Kseniya Chernyshova et son fils Viktor. Crédit photo : Kseniya Chernyshova

La communion avec les femmes, la lutte contre leur oppression, l’expression artistique, théâtrale du mode opératoire et les liens avec ses racines ukrainiennes ont charmé Kseniya. Elle décide alors d’importer FEMEN au Québec. Avec quelques femmes qui s’associent à elle, elle fonde le mouvement et commence à organiser des actions dans la province. Un jour, dans l’Assemblée Nationale, en pleine controverse sur la charte des valeurs, elles se lèvent durant la séance de questions, se dénudent les seins, et crient : « Crucifix, Décâlisse ». Une autre fois, Kseniya s’est attaquée à Hamadi Jebali, alors qu’il était premier ministre tunisien, pour soutenir sa camarade Amina: une FEMEN détenue en Tunisie. Pendant trois ans, FEMEN Québec a peuplé le quotidien de Kseniya, elle faisait des conférences, passait à la télévision, s’alliait au combat de femmes qu’elle admirait. Son fils la suivait parfois dans des rencontres avec les journalistes, des panels de discussion. Sur ses genoux, il patientait pendant que sa mère faisait la militante. Il arrivait que Kseniya s’écroule, effrayée de ne pas pouvoir lier son militantisme à sa maternité. Après tout ‘’c’était lui, ma priorité’’. Elle pensait que son fils allait être fier, qu’il allait lui même grandir en prenant exemple sur elle, qu’il allait lutter pour les droits humains, lui aussi. Quand on lui demande pourquoi elle a milité, Kseniya répond spontanément:

« je ne voulais pas être une victime »

Tout en développant une ‘’obsession’’ pour la condition des femmes, Kseniya voit les hommes comme des partenaires dans la lutte. ‘’Ça m’a été reproché. Je n’aime pas dire que les hommes sont des salauds’’. Au milieu de l’année 2015, les relations avec les FEMEN se dégradent. Après un voyage en France, Kseniya déchante vis-à-vis d’une organisation qu’elle ne reconnaît plus, qui lui semble avoir perdu son âme après que FEMEN se soit installée en France et qu’une certaine Inna Shevchenko ait pris le contrôle unilatéral du mouvement.

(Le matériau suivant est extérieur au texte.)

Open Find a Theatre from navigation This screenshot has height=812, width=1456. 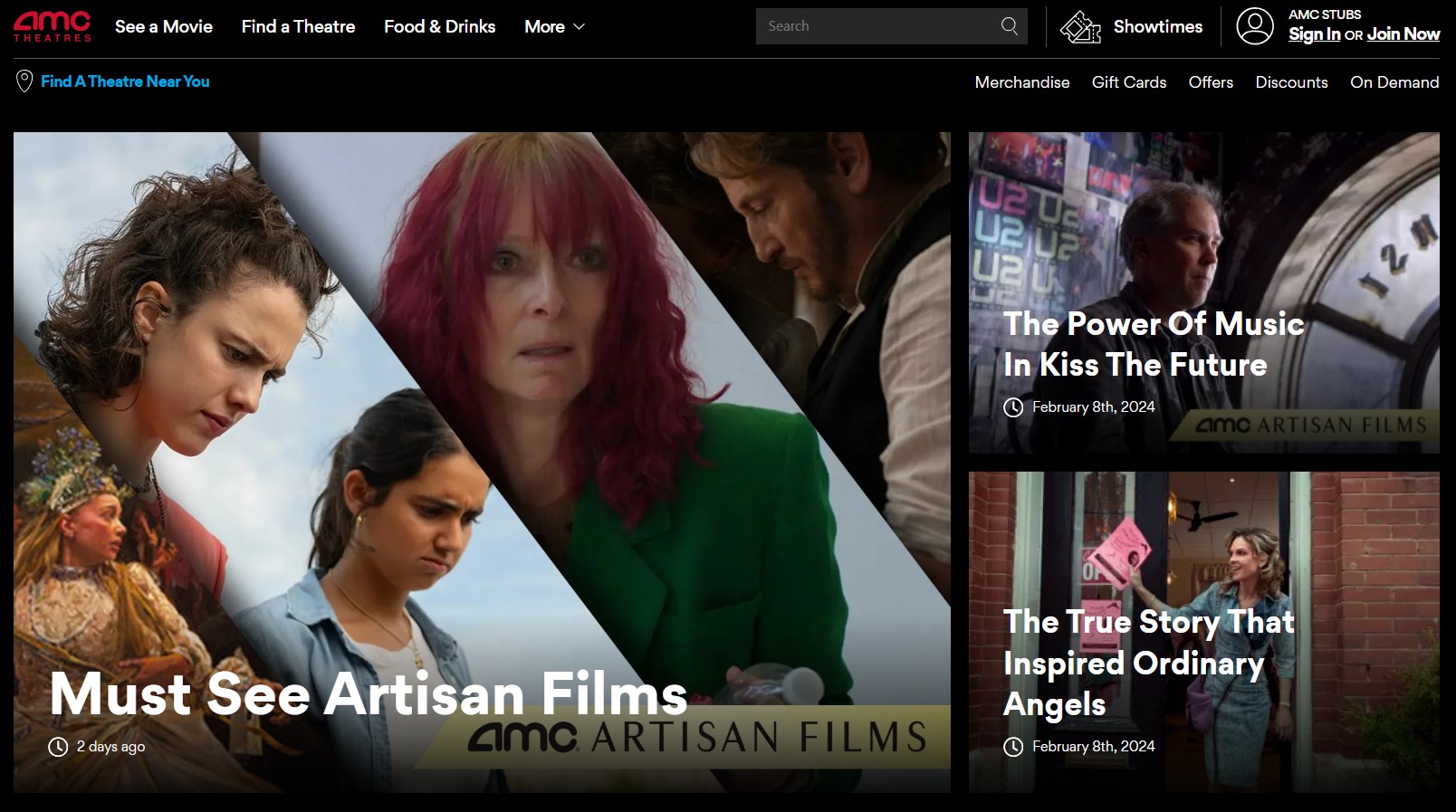point(298,27)
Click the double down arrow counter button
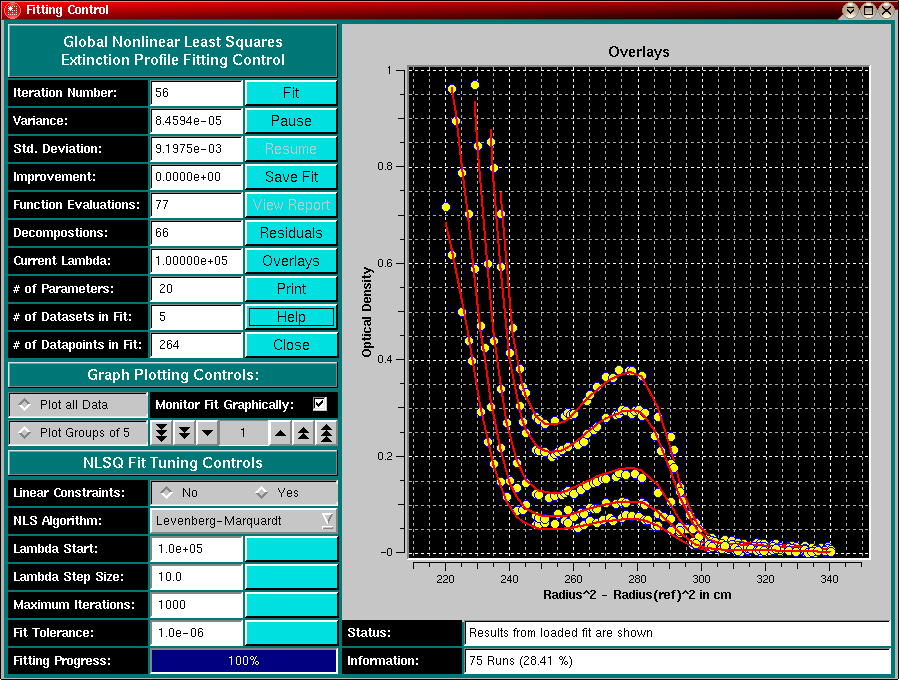899x680 pixels. coord(184,433)
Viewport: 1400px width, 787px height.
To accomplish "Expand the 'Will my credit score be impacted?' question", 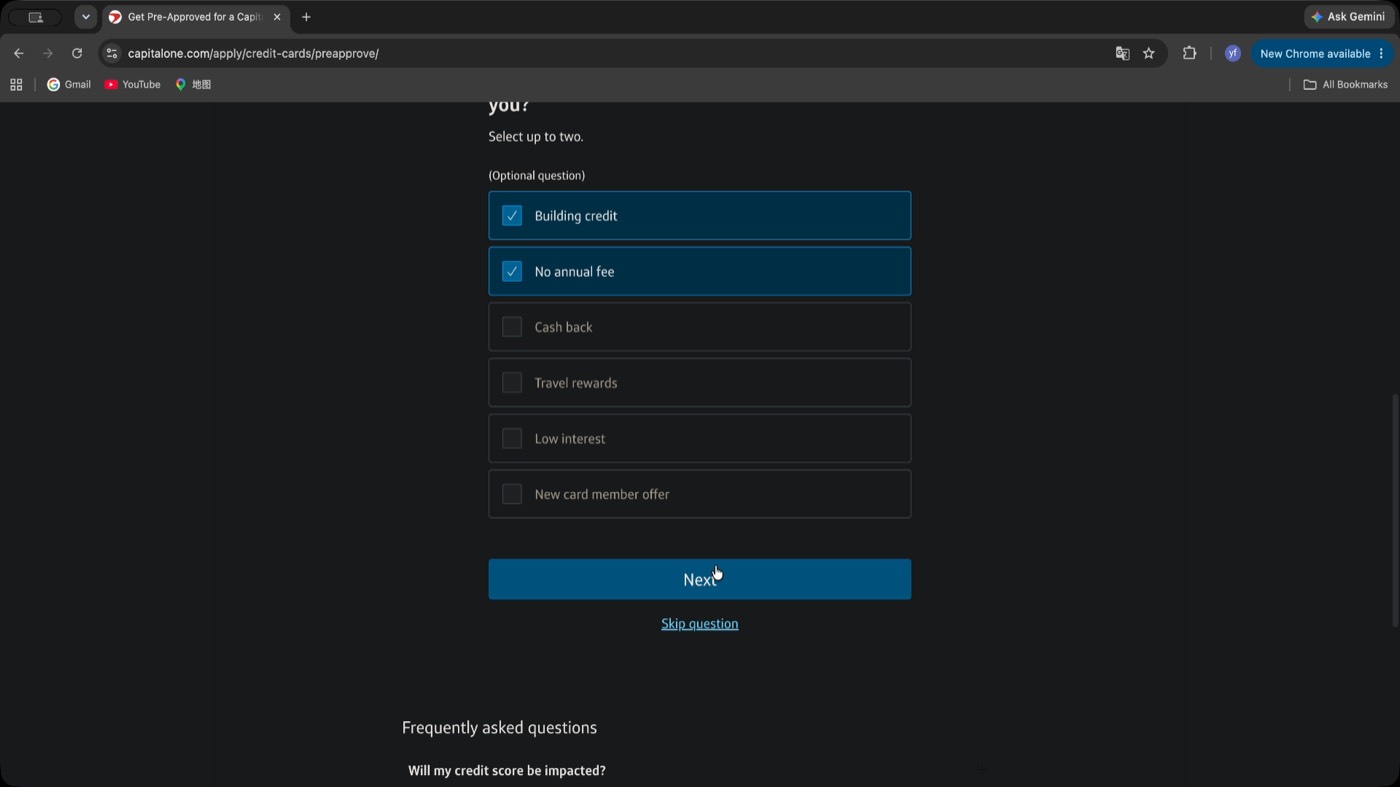I will pyautogui.click(x=507, y=771).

En même temps, à Montréal, les divergences se faisaient sentir au milieu du groupe québécois et les luttes de pouvoir intestines ont fini par avoir raison de Kseniya, évincée après avoir fondé le mouvement et l’avoir dirigé pendant trois ans. D’une part, c’était dû à des ‘’affaires de jalousie, de fifilles’’, et d’autre part, Kseniya commençait à s’apercevoir ‘’de pleins de choses invisibles. Nous, on réagissait aux médias comme des robots. Mais pas tout ce que disent les médias est réel’’.

Une autre déchirure dans ce fil discontinu de déceptions qui a commencé à ses 12 ans. De celle-ci, Kseniya ne s’est pas complètement relevée. ‘’C’est comme une rupture avec un amoureux’’, dit-elle, en regardant dans le vide. Entre temps, Viktor grandit et elle, viscéralement investie dans la cause des femmes, dans la compréhension de leurs névroses, des moyens de leur bonheur aussi, cherche une autre route pour les découvrir. ‘’Je veux devenir sexologue’’.